### Exercise description
Pick out every line in the listing below that contains the word "checkbox", and copy each of those lines.

### Input material
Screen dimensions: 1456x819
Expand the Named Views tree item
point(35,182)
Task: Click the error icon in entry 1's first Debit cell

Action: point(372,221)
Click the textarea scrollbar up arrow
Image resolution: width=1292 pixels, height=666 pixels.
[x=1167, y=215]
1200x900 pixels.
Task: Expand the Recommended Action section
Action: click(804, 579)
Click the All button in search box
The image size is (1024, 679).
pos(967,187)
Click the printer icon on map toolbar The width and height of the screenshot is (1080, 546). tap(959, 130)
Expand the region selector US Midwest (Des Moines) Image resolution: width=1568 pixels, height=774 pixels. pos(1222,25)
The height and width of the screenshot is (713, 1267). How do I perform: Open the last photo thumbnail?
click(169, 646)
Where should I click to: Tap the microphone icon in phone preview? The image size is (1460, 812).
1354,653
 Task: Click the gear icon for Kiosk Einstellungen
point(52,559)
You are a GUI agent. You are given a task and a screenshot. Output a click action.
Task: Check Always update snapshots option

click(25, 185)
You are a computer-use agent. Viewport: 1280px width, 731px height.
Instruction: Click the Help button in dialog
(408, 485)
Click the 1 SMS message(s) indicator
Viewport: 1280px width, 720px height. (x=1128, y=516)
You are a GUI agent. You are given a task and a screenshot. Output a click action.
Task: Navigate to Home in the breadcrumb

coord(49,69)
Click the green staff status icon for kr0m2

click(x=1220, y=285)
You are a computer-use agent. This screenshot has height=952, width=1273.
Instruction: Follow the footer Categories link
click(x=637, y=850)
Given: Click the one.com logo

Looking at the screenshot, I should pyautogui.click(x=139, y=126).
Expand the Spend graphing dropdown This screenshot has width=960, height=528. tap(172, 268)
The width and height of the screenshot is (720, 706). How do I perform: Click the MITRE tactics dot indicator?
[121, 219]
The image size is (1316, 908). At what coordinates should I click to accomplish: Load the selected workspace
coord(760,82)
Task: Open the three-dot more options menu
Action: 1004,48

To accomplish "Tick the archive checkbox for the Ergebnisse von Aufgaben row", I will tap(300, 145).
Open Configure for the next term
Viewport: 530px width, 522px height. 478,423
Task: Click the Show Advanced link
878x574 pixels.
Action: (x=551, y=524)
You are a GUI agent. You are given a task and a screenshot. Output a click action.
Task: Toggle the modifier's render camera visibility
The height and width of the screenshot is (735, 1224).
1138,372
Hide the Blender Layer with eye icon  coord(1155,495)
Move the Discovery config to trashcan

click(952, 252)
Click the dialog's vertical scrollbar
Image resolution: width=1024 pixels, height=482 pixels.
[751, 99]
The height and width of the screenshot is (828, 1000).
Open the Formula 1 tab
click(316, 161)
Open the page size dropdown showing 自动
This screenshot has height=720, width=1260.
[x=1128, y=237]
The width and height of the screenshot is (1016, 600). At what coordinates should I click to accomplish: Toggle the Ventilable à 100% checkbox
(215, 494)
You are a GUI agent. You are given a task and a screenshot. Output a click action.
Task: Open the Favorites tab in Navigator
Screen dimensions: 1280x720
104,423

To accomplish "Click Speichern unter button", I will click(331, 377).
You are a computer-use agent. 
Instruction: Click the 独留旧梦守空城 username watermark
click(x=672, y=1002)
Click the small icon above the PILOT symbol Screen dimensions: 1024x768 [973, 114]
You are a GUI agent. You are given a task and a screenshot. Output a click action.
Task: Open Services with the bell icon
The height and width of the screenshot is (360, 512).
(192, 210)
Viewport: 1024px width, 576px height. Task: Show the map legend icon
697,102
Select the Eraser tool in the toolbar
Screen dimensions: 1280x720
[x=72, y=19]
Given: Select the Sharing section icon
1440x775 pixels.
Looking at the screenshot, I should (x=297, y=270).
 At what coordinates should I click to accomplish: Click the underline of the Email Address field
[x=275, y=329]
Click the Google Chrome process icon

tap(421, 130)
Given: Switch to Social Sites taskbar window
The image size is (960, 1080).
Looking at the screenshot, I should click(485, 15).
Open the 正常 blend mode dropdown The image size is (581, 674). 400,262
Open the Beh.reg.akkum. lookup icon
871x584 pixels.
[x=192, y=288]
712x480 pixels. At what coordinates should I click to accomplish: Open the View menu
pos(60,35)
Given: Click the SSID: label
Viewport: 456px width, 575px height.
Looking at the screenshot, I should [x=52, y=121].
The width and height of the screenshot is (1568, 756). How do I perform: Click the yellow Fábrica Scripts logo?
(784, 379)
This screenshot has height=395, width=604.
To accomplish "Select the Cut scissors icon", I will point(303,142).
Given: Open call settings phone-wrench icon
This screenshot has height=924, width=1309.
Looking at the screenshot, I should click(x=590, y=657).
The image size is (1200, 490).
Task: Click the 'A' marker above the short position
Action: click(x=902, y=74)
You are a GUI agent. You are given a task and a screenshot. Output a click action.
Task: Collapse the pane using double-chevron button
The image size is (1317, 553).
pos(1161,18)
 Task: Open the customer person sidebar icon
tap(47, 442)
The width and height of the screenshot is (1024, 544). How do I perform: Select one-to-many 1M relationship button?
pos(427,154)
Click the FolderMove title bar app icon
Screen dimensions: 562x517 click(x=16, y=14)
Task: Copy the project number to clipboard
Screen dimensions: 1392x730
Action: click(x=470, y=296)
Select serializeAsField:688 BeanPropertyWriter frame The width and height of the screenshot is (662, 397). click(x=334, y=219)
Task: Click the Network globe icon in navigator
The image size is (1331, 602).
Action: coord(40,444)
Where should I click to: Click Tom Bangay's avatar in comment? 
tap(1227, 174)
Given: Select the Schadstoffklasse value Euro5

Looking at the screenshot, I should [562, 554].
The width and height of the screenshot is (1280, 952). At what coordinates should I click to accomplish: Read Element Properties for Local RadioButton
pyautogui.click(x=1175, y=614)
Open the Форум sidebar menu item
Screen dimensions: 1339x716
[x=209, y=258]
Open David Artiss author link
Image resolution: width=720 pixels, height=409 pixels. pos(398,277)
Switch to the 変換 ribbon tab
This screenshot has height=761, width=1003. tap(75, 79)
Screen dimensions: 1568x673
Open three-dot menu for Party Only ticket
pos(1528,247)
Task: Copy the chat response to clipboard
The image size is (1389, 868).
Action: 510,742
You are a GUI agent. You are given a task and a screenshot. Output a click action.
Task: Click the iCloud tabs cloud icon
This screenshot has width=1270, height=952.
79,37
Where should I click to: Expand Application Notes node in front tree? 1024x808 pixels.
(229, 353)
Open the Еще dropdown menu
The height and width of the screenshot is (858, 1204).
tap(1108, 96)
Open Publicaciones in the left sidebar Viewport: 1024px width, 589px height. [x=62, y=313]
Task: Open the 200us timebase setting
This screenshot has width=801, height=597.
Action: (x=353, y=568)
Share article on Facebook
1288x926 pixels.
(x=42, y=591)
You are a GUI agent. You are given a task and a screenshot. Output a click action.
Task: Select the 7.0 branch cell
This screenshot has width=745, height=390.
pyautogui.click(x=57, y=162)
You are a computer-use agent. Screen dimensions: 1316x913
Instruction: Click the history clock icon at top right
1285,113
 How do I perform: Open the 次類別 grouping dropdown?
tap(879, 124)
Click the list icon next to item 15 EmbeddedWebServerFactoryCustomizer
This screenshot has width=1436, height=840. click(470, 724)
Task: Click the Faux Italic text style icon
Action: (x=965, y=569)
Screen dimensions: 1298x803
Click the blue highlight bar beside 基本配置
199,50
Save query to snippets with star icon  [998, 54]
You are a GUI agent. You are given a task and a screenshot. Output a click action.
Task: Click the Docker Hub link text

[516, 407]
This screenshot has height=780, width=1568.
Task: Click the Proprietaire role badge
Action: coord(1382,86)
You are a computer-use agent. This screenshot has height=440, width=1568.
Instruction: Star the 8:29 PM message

### Solution to the exercise
To accomplish "Tick the archive checkbox for the Ergebnisse von Aufgaben row", I will tap(300, 145).
The width and height of the screenshot is (1016, 600). At what coordinates should I click to accomplish: Toggle the Ventilable à 100% checkbox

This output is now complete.